Augustine, who earned a bachelor’s degree in marketing from UNO in 2012, was first cast in the role of the iconic boxing champion last year and has returned for the second season, which is currently airing.
The period drama stars Academy Award winner Forest Whitaker as the infamous 1960s crime boss Bumpy Johnson.
“I’m in episodes two and three of this season, which revolves around Cassius Clay beating Sonny Liston and eventually changing his name to Muhammad Ali,” said Augustine, who grew up in New Orleans.
In preparation to play the role, Augustine said he not only took boxing lessons, but also watched interviews and listened to audio clips of Ali to study his voice, tone, movements, personality and other traits.
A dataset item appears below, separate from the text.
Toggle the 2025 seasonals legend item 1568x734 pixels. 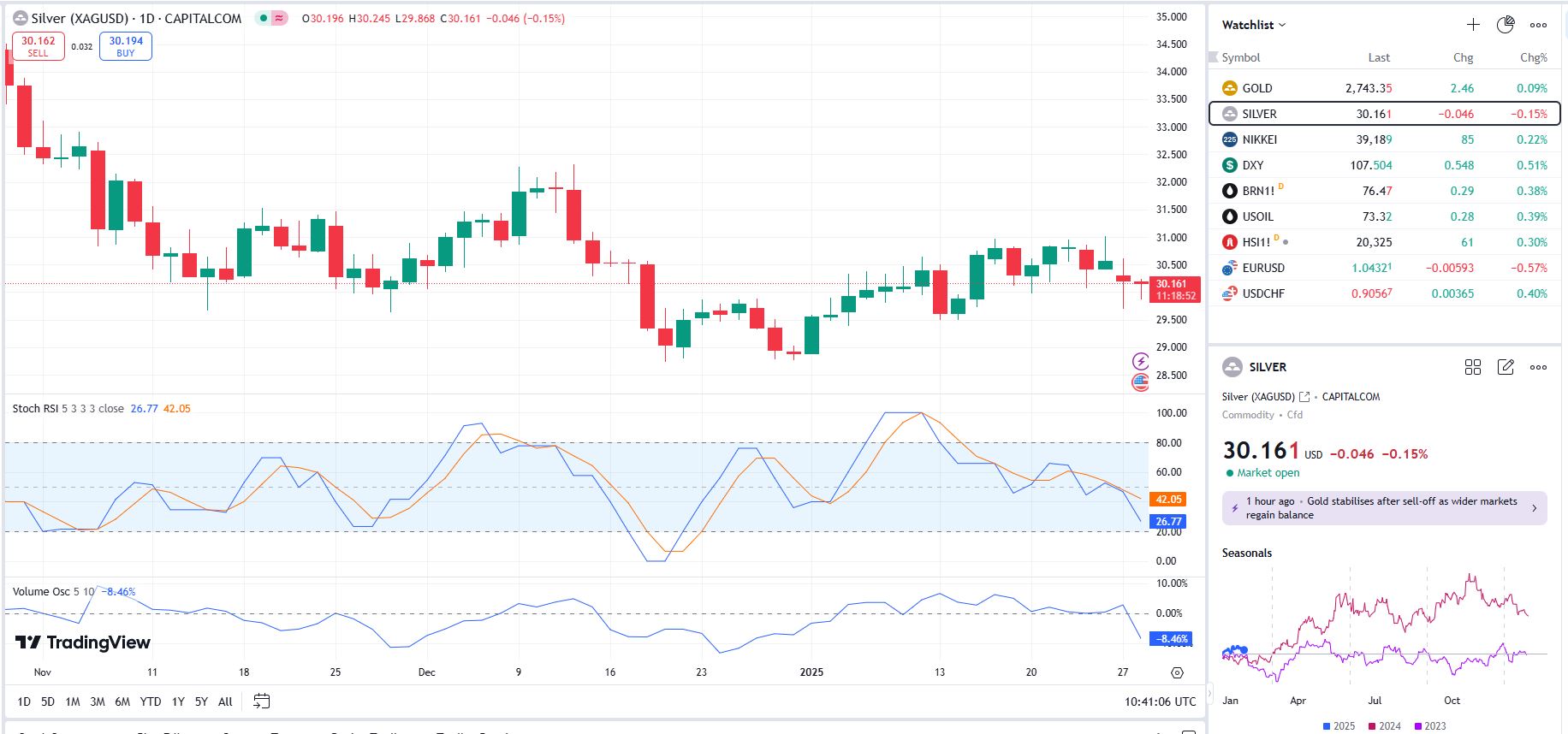pyautogui.click(x=1339, y=726)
“Muhammad Ali was more than just a boxer. He was a humanitarian, civil rights advocate, anti-war protester and a charismatic celebrity,” Augustine said. “It was more than just the physical aspect of the character that makes it a difficult task; it was Ali's mannerisms, speech, confidence and style that I had to master. I wanted to be as authentic as I could while being as natural as possible.”
Augustine, who said he has been fascinated with acting since he was 13, also took theater classes at UNO while pursuing his business degree.
“My early studies in theater built the foundation of my acting career,” he said. “It also gave me a confidence boost knowing that I studied Shakespeare and other great playwrights.
“My business classes allow me to put myself in a position to be my own boss as I maneuver in the film/entertainment industry. I am also a writer and producer.”
His mother influenced his choice to major in business, Augustine said.
“She knew that I had to be business savvy to grow my brand,” he said.
Augustine has also appeared in commercials, the television series “Cloak and Dagger” and the video simulation game NBA 2K20.
As his acting portfolio grows, Augustine said he wants to share what he has learned with other budding performers.
“My goal is to hopefully teach an acting class at the University for a term every year,” Augustine said. “I would love a chance to give back to my alma mater and teach developing actors different techniques and valuable information I’ve learned throughout my career.”